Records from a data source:
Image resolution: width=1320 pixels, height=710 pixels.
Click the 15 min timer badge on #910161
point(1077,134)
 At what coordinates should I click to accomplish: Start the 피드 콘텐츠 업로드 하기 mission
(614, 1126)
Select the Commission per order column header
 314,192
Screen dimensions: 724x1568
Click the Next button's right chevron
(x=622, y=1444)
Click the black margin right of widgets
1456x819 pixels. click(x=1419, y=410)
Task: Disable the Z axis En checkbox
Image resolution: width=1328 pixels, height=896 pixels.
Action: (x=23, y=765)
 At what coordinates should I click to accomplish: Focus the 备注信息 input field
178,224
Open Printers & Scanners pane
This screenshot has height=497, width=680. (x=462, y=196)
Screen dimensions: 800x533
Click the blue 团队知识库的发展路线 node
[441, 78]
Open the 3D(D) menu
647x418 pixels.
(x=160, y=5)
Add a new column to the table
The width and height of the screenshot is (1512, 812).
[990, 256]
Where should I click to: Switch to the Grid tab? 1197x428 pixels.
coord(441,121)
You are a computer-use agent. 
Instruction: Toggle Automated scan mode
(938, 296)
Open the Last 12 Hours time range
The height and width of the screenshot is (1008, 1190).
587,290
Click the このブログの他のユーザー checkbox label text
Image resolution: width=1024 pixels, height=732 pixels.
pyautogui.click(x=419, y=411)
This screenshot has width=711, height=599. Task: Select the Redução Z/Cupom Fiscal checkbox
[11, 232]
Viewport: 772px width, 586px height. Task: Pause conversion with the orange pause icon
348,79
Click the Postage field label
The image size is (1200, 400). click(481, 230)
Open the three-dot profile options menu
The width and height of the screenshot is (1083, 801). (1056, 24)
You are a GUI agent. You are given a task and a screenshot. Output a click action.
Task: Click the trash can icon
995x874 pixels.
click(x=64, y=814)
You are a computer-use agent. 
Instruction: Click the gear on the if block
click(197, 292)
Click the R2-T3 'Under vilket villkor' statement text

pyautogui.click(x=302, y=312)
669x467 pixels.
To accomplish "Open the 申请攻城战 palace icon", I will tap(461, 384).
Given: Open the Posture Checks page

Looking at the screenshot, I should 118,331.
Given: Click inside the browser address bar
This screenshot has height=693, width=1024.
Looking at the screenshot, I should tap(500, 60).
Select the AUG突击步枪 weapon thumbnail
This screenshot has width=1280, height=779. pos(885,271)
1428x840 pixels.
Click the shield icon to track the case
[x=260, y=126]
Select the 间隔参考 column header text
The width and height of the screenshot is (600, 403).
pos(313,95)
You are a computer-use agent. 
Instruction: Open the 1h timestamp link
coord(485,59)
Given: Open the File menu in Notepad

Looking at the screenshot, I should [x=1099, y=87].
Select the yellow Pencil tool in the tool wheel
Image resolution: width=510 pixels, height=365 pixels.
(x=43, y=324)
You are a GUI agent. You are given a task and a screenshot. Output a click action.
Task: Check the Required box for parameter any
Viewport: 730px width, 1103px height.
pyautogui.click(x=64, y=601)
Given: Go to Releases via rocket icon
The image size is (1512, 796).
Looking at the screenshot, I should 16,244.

BRIEF
Exact copies of every record are required.

ANSWER SPACE
Image resolution: width=1320 pixels, height=710 pixels.
Click the 15 min timer badge on #910161
point(1077,134)
 At what coordinates should I click to accomplish: Start the 피드 콘텐츠 업로드 하기 mission
(614, 1126)
Select the Commission per order column header
 314,192
Screen dimensions: 724x1568
Click the Next button's right chevron
(x=622, y=1444)
Click the black margin right of widgets
1456x819 pixels. click(x=1419, y=410)
Task: Disable the Z axis En checkbox
Image resolution: width=1328 pixels, height=896 pixels.
Action: (x=23, y=765)
 At what coordinates should I click to accomplish: Focus the 备注信息 input field
178,224
Open Printers & Scanners pane
This screenshot has height=497, width=680. (x=462, y=196)
Screen dimensions: 800x533
Click the blue 团队知识库的发展路线 node
[441, 78]
Open the 3D(D) menu
647x418 pixels.
(x=160, y=5)
Add a new column to the table
The width and height of the screenshot is (1512, 812).
[990, 256]
Where should I click to: Switch to the Grid tab? 1197x428 pixels.
coord(441,121)
You are a computer-use agent. 
Instruction: Toggle Automated scan mode
(938, 296)
Open the Last 12 Hours time range
The height and width of the screenshot is (1008, 1190).
587,290
Click the このブログの他のユーザー checkbox label text
Image resolution: width=1024 pixels, height=732 pixels.
pyautogui.click(x=419, y=411)
This screenshot has width=711, height=599. Task: Select the Redução Z/Cupom Fiscal checkbox
[11, 232]
Viewport: 772px width, 586px height. Task: Pause conversion with the orange pause icon
348,79
Click the Postage field label
The image size is (1200, 400). click(481, 230)
Open the three-dot profile options menu
The width and height of the screenshot is (1083, 801). (1056, 24)
You are a GUI agent. You are given a task and a screenshot. Output a click action.
Task: Click the trash can icon
995x874 pixels.
click(x=64, y=814)
You are a computer-use agent. 
Instruction: Click the gear on the if block
click(197, 292)
Click the R2-T3 'Under vilket villkor' statement text

pyautogui.click(x=302, y=312)
669x467 pixels.
To accomplish "Open the 申请攻城战 palace icon", I will tap(461, 384).
Given: Open the Posture Checks page

Looking at the screenshot, I should 118,331.
Given: Click inside the browser address bar
This screenshot has height=693, width=1024.
Looking at the screenshot, I should tap(500, 60).
Select the AUG突击步枪 weapon thumbnail
This screenshot has width=1280, height=779. pos(885,271)
1428x840 pixels.
Click the shield icon to track the case
[x=260, y=126]
Select the 间隔参考 column header text
The width and height of the screenshot is (600, 403).
pos(313,95)
You are a computer-use agent. 
Instruction: Open the 1h timestamp link
coord(485,59)
Given: Open the File menu in Notepad

Looking at the screenshot, I should [x=1099, y=87].
Select the yellow Pencil tool in the tool wheel
Image resolution: width=510 pixels, height=365 pixels.
(x=43, y=324)
You are a GUI agent. You are given a task and a screenshot. Output a click action.
Task: Check the Required box for parameter any
Viewport: 730px width, 1103px height.
pyautogui.click(x=64, y=601)
Given: Go to Releases via rocket icon
The image size is (1512, 796).
Looking at the screenshot, I should 16,244.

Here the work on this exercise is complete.